Japanese singer-songwriter Shinji Tanimura on Friday sang enthusiastically in China's capital for the first time in 10 years, carrying his hope for further improvement in relations between the two countries.

At a concert to celebrate the 40th anniversary of signing the Japan-China peace and friendship treaty, Tanimura, 69, captured the heart of thousands of Chinese people as heavy rain fell outside the Beijing Exhibition Center.

[Supplied photo]

Tanimura has become popular in China as he sang "Subaru" (Star) at the opening ceremony of the Shanghai World Expo in 2010. After the event, many of the country's internet users posted on blogs or SNS comments that they were moved by one of his biggest hit songs.

"Music and culture have played a significant role in promoting exchanges between Japan and China," Tanimura said at a group interview in Beijing on Thursday, expressing hope that bilateral relations will improve further.

Tanimura, who served as a professor at the Shanghai Conservatory of Music for five years from 2004, has given several concerts in China since the 1980s, when overseas music started to spread in the nation after it adopted the reform and opening-up policy in 1978.

In late 2012, Tanimura was forced to cancel a concert in Beijing, as ties between Japan and China markedly deteriorated over a territorial dispute.

"Countries often conflict with each other over political and economic issues, but we should not break exchanges among people," Tanimura said.

At the concert hall, Yu Haijan, a 31-year-old company worker, said, "I'm very excited today."

"I learned Japanese through Japanese songs.
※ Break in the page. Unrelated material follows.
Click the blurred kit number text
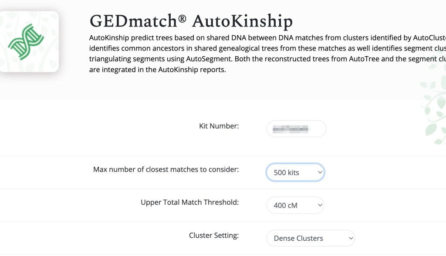 [x=290, y=129]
Mr. Tanimura is one of my favorite Japanese singers," he added.

For years, Tokyo and Beijing had been mired in a territorial row over the Senkaku Islands in the East China Sea. The group of uninhabited islets, which are called Diaoyu in China, are controlled by Japan but claimed by Beijing.

The dispute particularly intensified after the Japanese government of former Prime Minister Yoshihiko Noda, Prime Minister Shinzo Abe's predecessor, decided to bring the Senkakus under state control in September 2012.

Since late last year, however, the situation has drastically changed, as this year marks the 40th anniversary of the signing and taking effect of the Treaty of Peace and Friendship between Japan and China.

Abe is expected to visit Beijing on Oct. 23, which falls on the 40th anniversary of the coming into effect of the treaty.